• **WHAT NEEDS TO BE DONE**
Write out, word for word, the portion of the passage below on fire-resistant adhesives for ULDFs that starts with the words "ULDFs are manufactured" and ends with the words "intumescent flame retardant.".

• **PAGE EXTRACT**
_____

ULDFs are manufactured using water as the liquid medium and plant fibre as the matrix during the chemical reaction. The introduction of fire-resistant adhesives including urea, phosphoric acid, and PVOH are all water-soluble and compatible with the foaming system. The hydrolysis of urea can split one of the hydrogen ions from phosphoric acid, which will in turn facilitate the esterification reaction when exposed to PVOH under certain conditions (Huheey et al. 2006). When they are combined with plant fibres during the mechanical frothing process, they may evenly distribute on the surface of fibres, act as an adhesive to reinforce the connection between fibres or as an intumescent flame retardant.

The combination between N-P based fire-resistant adhesives and plant fibres may play an active role in the fire properties of ULDF. However, very little attention has been paid to studying this connection, and scant information is currently available for applying N-P based fire-resistant adhesive as an independent fire retardant, other than by using one component of complex fire retardants for ULDF (Liu 2013). It is also a method of preparing an environmentally friendly and halogen-free ULDF by using N-P based fire-resistant adhesive. Therefore, the purpose of this paper was to synthesise a novel fire-resistant adhesive and to investigate its effect on fire properties and ULDF thermal behaviour. Limiting oxygen index (LOI) characterization and a cone calorimeter (CONE) were employed to test the fire behaviour of ULDFs, and the obtained residues were characterized using scanning electron microscopy (SEM). Fourier transform infrared spectroscopy (FTIR) analysis was introduced to identify the chemical bonding between fibres and N-P based fire-resistant adhesives. Thermogravimetric analyses coupled with FTIR was also performed.

_____

• **DATA EXCERPT**
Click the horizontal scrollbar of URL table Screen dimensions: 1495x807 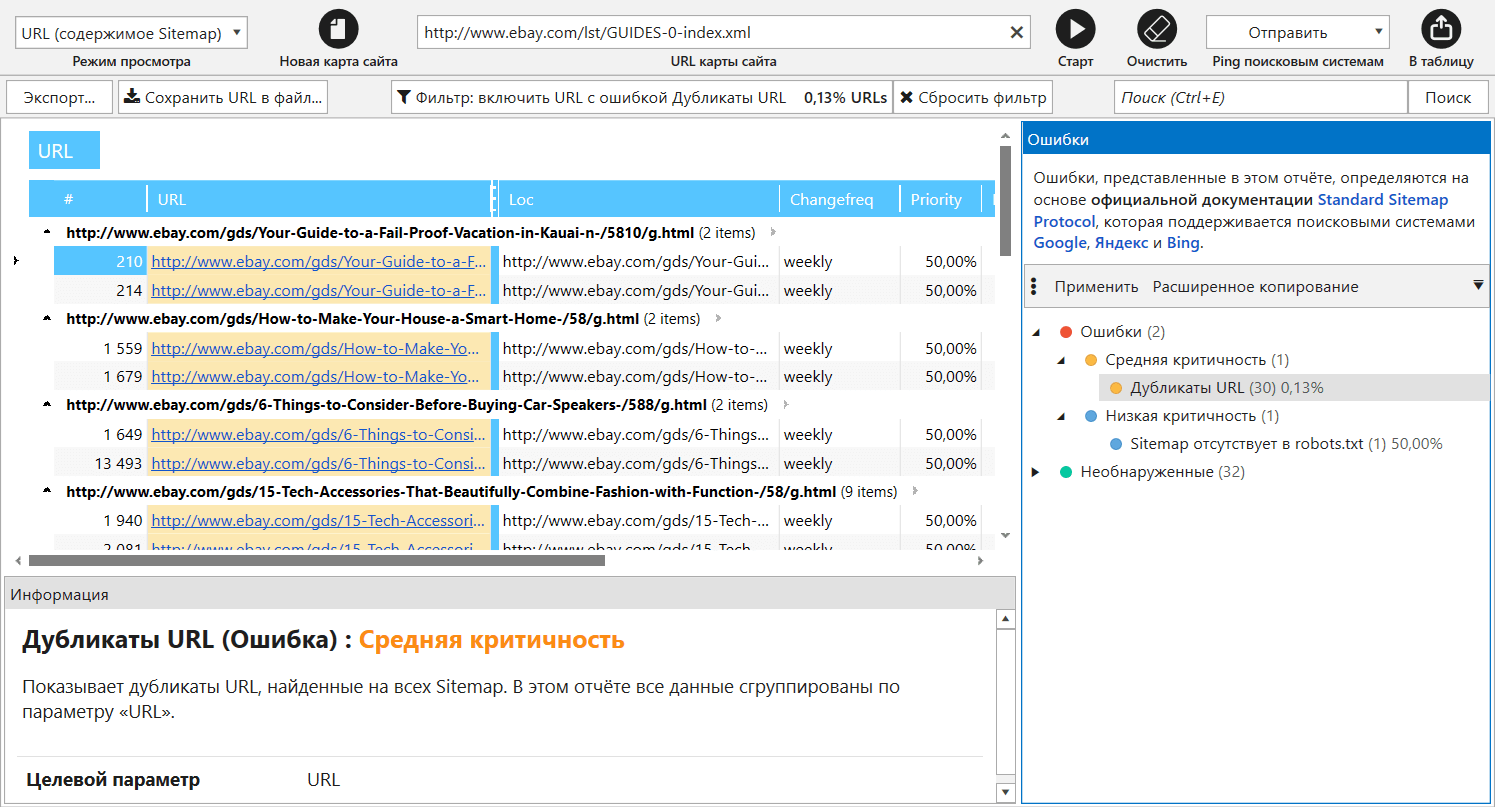pyautogui.click(x=316, y=561)
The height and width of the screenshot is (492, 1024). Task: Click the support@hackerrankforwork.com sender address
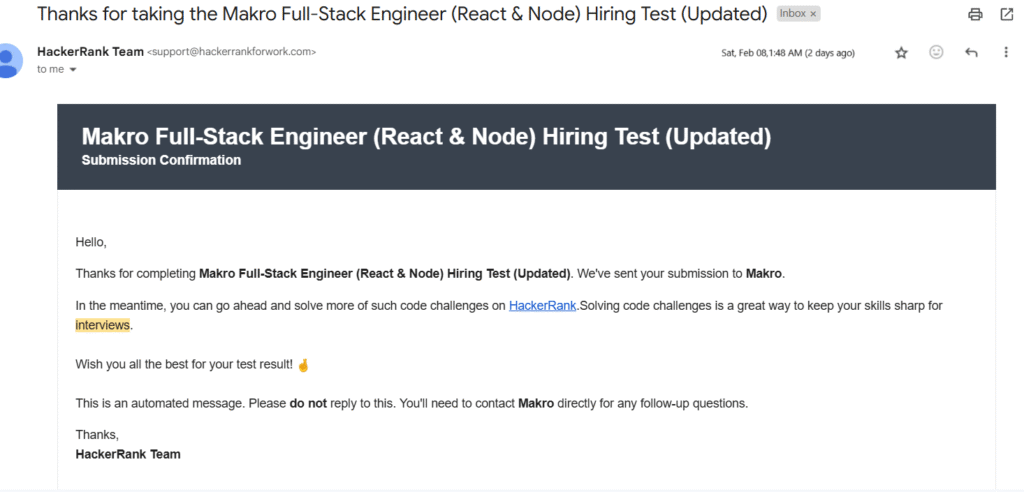[232, 52]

_____

• **SOLUTION BELOW**
ULDFs are manufactured using water as the liquid medium and plant fibre as the matrix during the chemical reaction. The introduction of fire-resistant adhesives including urea, phosphoric acid, and PVOH are all water-soluble and compatible with the foaming system. The hydrolysis of urea can split one of the hydrogen ions from phosphoric acid, which will in turn facilitate the esterification reaction when exposed to PVOH under certain conditions (Huheey et al. 2006). When they are combined with plant fibres during the mechanical frothing process, they may evenly distribute on the surface of fibres, act as an adhesive to reinforce the connection between fibres or as an intumescent flame retardant.